WHAT NEEDS TO BE DONE ->
Return only those lines of the listing that hold the word "arrow".

MATERIAL SUPPLIED ->
BEGIN
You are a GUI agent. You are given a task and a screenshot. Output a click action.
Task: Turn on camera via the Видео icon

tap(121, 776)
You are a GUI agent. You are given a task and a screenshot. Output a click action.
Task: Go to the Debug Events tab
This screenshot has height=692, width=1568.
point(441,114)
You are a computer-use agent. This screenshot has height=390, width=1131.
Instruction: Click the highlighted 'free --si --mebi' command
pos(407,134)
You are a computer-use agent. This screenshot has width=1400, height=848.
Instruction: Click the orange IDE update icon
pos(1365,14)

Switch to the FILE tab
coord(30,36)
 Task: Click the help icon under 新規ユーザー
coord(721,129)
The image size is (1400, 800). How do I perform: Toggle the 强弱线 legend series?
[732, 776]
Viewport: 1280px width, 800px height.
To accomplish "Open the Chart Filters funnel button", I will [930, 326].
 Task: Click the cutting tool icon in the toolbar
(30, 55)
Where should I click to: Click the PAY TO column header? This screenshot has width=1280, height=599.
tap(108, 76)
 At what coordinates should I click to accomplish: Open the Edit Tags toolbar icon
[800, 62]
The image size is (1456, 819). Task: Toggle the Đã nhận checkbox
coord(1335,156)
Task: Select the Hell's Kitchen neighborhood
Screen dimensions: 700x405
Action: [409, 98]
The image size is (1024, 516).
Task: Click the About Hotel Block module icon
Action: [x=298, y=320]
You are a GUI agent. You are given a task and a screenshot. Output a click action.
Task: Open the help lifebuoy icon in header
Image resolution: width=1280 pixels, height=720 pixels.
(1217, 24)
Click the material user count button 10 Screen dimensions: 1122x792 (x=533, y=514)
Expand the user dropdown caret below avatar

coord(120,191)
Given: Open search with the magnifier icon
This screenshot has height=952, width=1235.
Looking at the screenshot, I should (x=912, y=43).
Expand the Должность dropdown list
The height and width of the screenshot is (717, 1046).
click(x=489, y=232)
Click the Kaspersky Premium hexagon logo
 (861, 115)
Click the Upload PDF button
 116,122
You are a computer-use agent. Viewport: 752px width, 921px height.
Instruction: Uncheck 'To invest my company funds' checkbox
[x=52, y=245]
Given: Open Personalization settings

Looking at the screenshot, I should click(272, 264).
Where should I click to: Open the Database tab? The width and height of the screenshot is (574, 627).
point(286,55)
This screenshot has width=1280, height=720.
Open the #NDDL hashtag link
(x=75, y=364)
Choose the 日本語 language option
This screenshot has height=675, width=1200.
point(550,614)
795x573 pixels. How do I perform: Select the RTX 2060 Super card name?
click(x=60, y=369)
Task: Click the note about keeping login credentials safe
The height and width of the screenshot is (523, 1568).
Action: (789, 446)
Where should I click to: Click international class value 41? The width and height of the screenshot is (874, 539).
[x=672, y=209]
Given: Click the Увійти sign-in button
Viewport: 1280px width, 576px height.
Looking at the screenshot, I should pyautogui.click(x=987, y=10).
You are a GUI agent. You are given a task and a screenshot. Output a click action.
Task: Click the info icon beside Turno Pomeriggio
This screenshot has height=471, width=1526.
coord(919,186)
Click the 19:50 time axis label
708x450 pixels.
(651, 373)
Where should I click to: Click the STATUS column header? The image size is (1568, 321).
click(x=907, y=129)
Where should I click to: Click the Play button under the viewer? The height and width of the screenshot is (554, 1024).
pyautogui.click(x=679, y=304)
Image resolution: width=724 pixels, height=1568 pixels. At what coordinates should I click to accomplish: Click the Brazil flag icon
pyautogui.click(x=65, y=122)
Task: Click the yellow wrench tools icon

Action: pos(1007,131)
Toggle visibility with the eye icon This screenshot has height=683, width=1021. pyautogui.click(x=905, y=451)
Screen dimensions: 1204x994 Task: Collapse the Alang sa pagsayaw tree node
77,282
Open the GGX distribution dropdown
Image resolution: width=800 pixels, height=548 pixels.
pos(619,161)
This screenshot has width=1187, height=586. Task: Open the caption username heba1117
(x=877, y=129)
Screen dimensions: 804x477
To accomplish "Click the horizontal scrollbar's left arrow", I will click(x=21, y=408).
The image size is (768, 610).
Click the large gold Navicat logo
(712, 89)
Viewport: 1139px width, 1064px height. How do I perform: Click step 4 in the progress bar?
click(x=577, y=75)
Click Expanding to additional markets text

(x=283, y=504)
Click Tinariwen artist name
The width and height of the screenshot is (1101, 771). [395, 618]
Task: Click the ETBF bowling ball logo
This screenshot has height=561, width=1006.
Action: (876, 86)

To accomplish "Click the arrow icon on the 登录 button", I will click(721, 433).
END
WRITTEN REPLY ->
To accomplish "Click the horizontal scrollbar's left arrow", I will click(x=21, y=408).
To accomplish "Click the arrow icon on the 登录 button", I will click(721, 433).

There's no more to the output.